━━━━━ MATERIAL PROVIDED ━━━━━

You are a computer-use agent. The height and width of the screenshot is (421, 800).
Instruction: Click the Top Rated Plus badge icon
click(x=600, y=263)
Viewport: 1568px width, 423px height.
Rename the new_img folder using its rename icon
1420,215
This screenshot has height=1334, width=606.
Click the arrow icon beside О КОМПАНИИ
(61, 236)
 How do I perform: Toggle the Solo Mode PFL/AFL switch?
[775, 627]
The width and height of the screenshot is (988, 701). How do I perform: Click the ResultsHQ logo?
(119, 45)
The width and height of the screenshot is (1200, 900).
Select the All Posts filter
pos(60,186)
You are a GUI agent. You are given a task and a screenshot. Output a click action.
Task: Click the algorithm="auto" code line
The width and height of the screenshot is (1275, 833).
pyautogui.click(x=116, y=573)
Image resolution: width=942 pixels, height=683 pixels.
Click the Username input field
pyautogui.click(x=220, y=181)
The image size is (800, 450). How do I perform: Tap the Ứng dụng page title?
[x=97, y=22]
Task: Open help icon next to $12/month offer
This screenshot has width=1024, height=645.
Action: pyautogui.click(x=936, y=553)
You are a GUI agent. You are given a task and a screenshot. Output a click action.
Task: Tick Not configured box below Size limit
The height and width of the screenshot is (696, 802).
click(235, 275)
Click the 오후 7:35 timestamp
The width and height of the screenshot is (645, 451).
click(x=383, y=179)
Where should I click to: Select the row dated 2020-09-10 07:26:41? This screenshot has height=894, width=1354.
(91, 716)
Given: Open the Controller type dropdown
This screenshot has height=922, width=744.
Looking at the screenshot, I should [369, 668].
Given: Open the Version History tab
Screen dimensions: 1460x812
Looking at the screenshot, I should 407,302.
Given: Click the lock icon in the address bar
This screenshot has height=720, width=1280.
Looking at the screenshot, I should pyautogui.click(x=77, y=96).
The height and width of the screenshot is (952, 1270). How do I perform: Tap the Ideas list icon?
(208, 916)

━━━━━

Could you give again, word for word, the line with "This screenshot has width=1024, height=645." and all lines after it through the end of the data? Leave out everything else.

This screenshot has width=1024, height=645.
Action: pyautogui.click(x=936, y=553)
You are a GUI agent. You are given a task and a screenshot. Output a click action.
Task: Tick Not configured box below Size limit
The height and width of the screenshot is (696, 802).
click(235, 275)
Click the 오후 7:35 timestamp
The width and height of the screenshot is (645, 451).
click(x=383, y=179)
Where should I click to: Select the row dated 2020-09-10 07:26:41? This screenshot has height=894, width=1354.
(91, 716)
Given: Open the Controller type dropdown
This screenshot has height=922, width=744.
Looking at the screenshot, I should [369, 668].
Given: Open the Version History tab
Screen dimensions: 1460x812
Looking at the screenshot, I should 407,302.
Given: Click the lock icon in the address bar
This screenshot has height=720, width=1280.
Looking at the screenshot, I should pyautogui.click(x=77, y=96).
The height and width of the screenshot is (952, 1270). How do I perform: Tap the Ideas list icon?
(208, 916)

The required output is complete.